The speech by Sherwood, whom the Jewish Chronicle of London identified as a historian, was one of a number of events organized in March for Israel Apartheid week by Manchester University's student Boycott, Disinvestment and Sanctions committee.
"The Israeli diplomats visited Manchester on 22 February and met the university’s head of student experience, Tim Westlake. Later that day in an email, Michael Freeman, the embassy’s counsellor for civil society affairs, wrote to Westlake and thanked him for discussing the 'difficult issues that we face,' including the 'offensively titled' Israeli Apartheid Week," the Guardian reported.
Calling the initial title of Sherwood's talk anti-Semitic, Freeman also made accusations of anti-Semitism against two speakers at a separate campus event. “Both of these events will cause Jewish students to feel uncomfortable on campus and that they are being targeted and harassed for their identity as a people and connection to the Jewish state of Israel,” Freeman told Westlake, according to the news website. “I would be grateful if you could look into these events and take the appropriate action.”
The correspondence surfaced after the university was required to disclose it by Britain's Information Commissioner’s Office, which has responsibility for the country's Freedom of Information Act. In his email, Freeman, of the embassy, wrote: “We welcome debate and discussion and see it as an essential part of a healthy democracy and open society. In the case of these two particular events, we feel that this is not legitimate criticism but has rather crossed the line into hate speech,” according to the Guardian.
For her part, the organizer of the event, Huda Ammori, said: “In educational institutions there shouldn’t be any sort of lobbying from foreign governments. You couldn’t imagine them sitting down with the Saudi embassy for an event about what’s going on in Yemen.”

▸ COLLECTED MATERIAL:

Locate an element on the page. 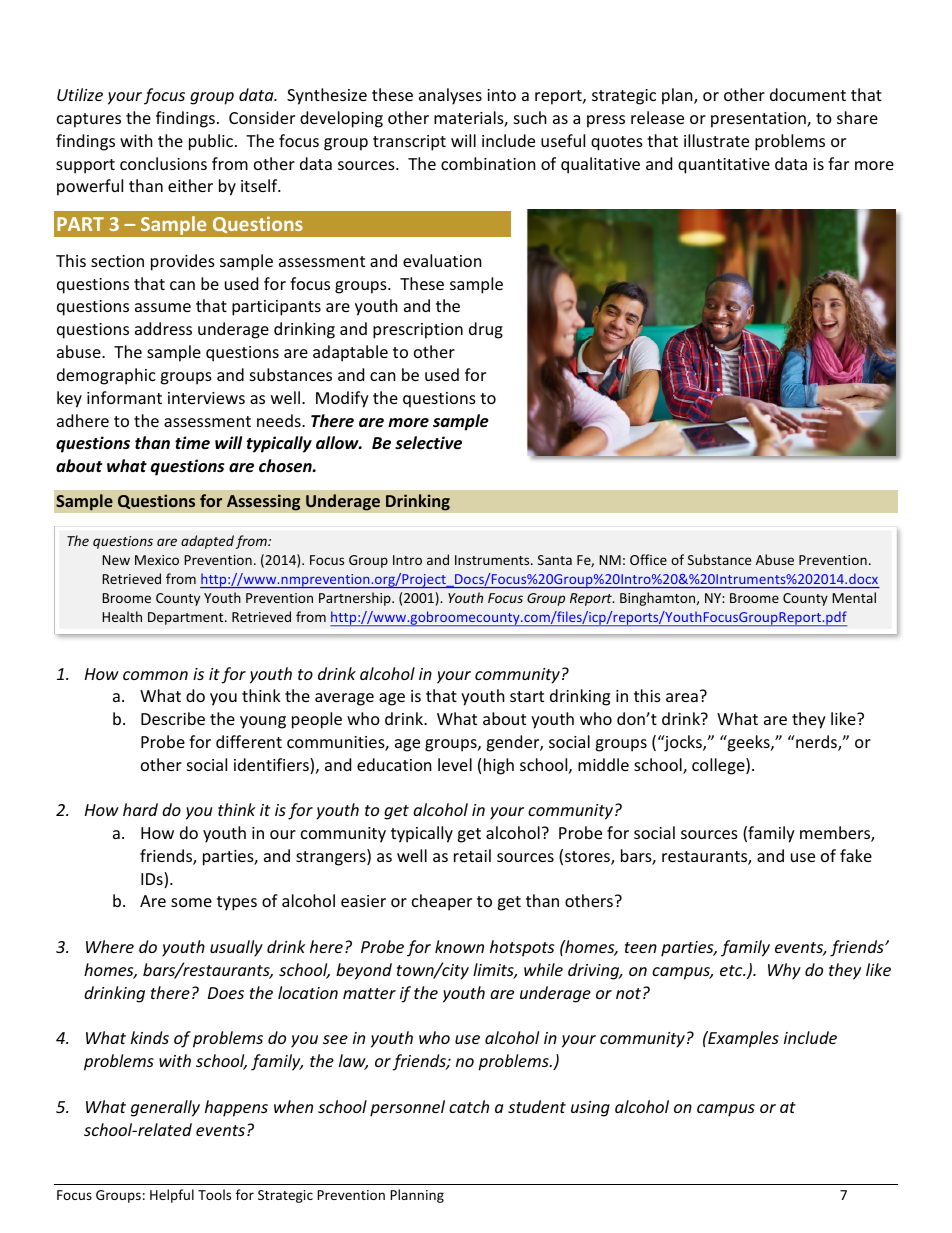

▸ REQUIRED WORK:
1 > From the article about Manchester University and the Israeli embassy, return the part that opens with the words containing "The speech by" and closes with "the Guardian reported.".
2 > According to the article about Manchester University and the Israeli embassy, which body required the university to disclose the correspondence?
3 > Extend the article about Manchester University and the Israeli embassy beyond its final sentence.

▸ THE RESULTS:
1 >
The speech by Sherwood, whom the Jewish Chronicle of London identified as a historian, was one of a number of events organized in March for Israel Apartheid week by Manchester University's student Boycott, Disinvestment and Sanctions committee.
"The Israeli diplomats visited Manchester on 22 February and met the university’s head of student experience, Tim Westlake. Later that day in an email, Michael Freeman, the embassy’s counsellor for civil society affairs, wrote to Westlake and thanked him for discussing the 'difficult issues that we face,' including the 'offensively titled' Israeli Apartheid Week," the Guardian reported.

2 > Britain's Information Commissioner's Office

3 >
Sherwood, the Holocaust survivor, denied that the initial billing for her talk could be construed as anti-Semitic. “I was just speaking of my experience of what the Nazis were doing to me as a Jewish child,” she said. “I had to move away from where I was living, because Jews couldn’t live there. I couldn’t go to school. I would have died were it not for the Christians who baptized us and shared papers with us to save us. I can’t say I’m a Palestinian, but my experiences as a child are not dissimilar to what Palestinian children are experiencing now,” the Guardian reported.
A spokesman for the Israeli embassy said: "Comparing Israel to the Nazi regime could reasonably be considered anti-Semitic, given the context, according to the [International Holocaust Remembrance Alliance's] working definition of antisemitism, which is accepted by the British government, the Labour Party, the NUS [National Union of Students] and most British universities."
Manchester University said a free speech code applied to all campus events involving outside speakers and controversial topics and that the university also consulted "relevant laws, including the Equality Act 2010," in setting the guidelines for the event, the Guardian said.
Weighing in last year on Brexit, British voters' decision to leave the European Union, Marika Sherwood was quoted by the Australian daily the Sydney Morning Herald as saying: "The British education system reinforces prejudice," adding: "It reinforces the notion that it's only England or Britain that matters, that exists, that has a history, that ever invented or discovered anything. There's a lot of wars, our kings and queens and how fantastic they were and how many wars they won [against European nations]."